TASK DATA -
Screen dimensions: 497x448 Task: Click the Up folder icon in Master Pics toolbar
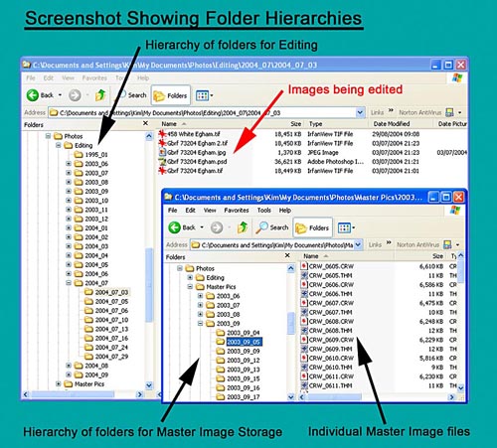point(243,227)
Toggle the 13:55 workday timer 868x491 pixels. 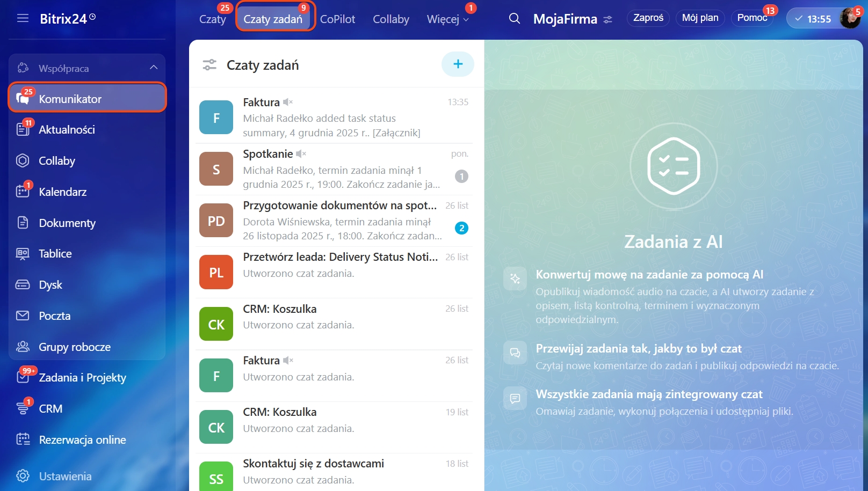click(813, 19)
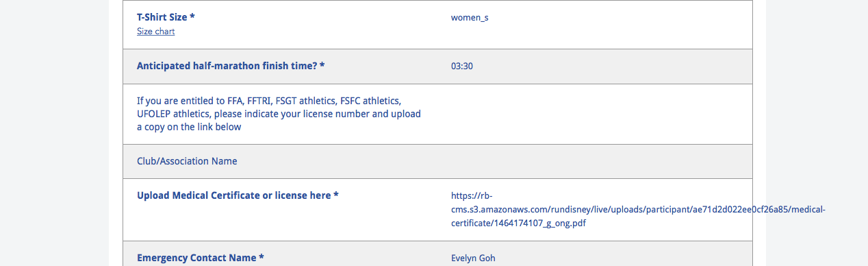Select the 03:30 finish time value
The height and width of the screenshot is (266, 868).
click(x=462, y=67)

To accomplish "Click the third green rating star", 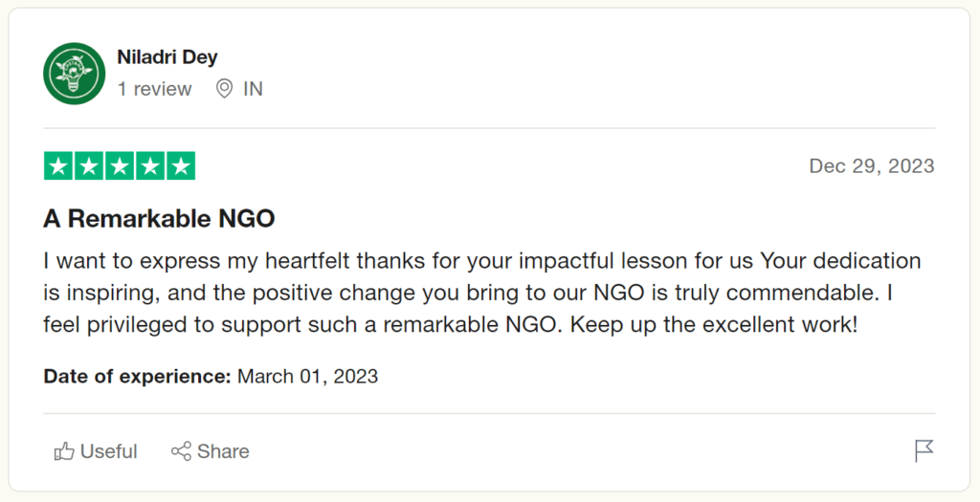I will pyautogui.click(x=120, y=166).
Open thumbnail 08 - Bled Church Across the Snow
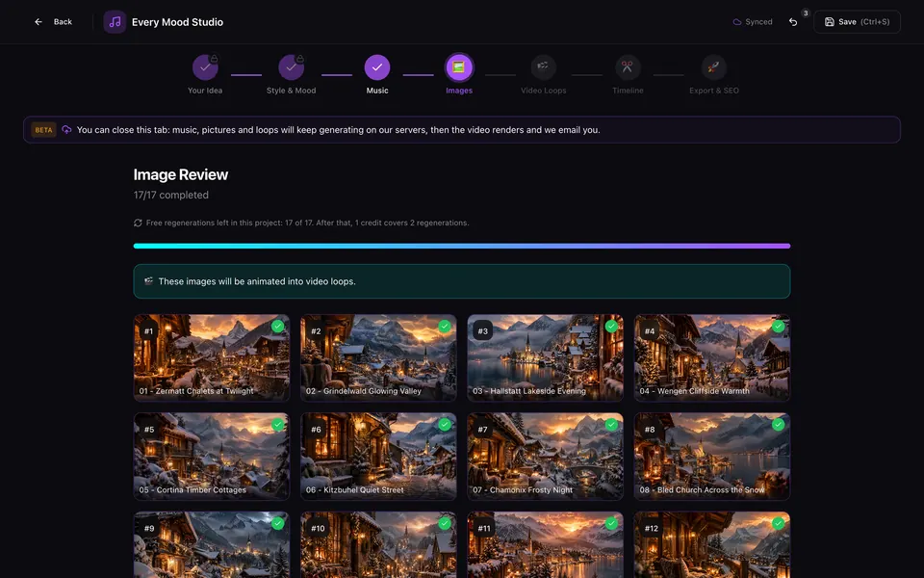The width and height of the screenshot is (924, 578). tap(712, 456)

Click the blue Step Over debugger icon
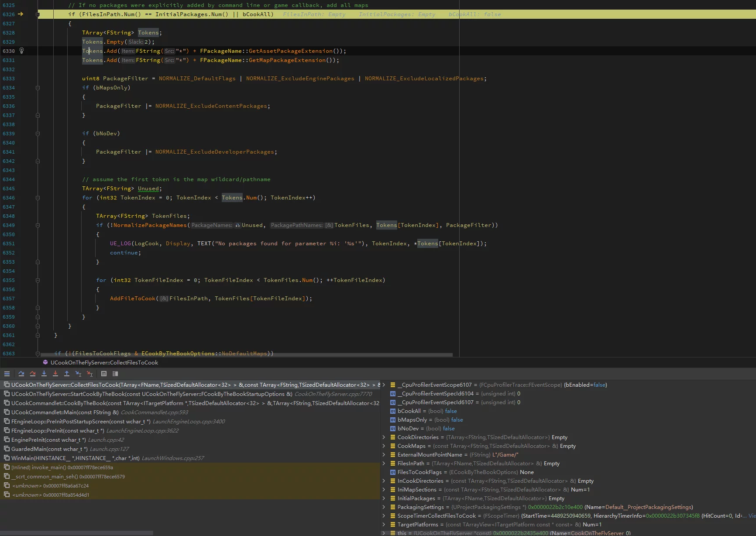pos(21,374)
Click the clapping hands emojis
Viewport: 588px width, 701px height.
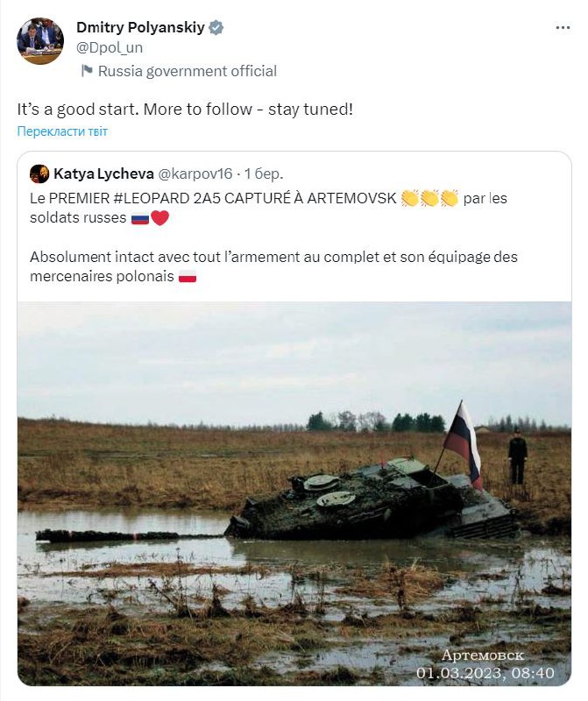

PROBLEM - The required output is every line from the one containing "Open thumbnail 08" through the last line of the records, inclusive, reproduced exactly and without pictures.

OUTPUT -
Open thumbnail 08 - Bled Church Across the Snow
The width and height of the screenshot is (924, 578). tap(712, 456)

Click the blue Step Over debugger icon
pos(21,374)
Click the clapping hands emojis
Viewport: 588px width, 701px height.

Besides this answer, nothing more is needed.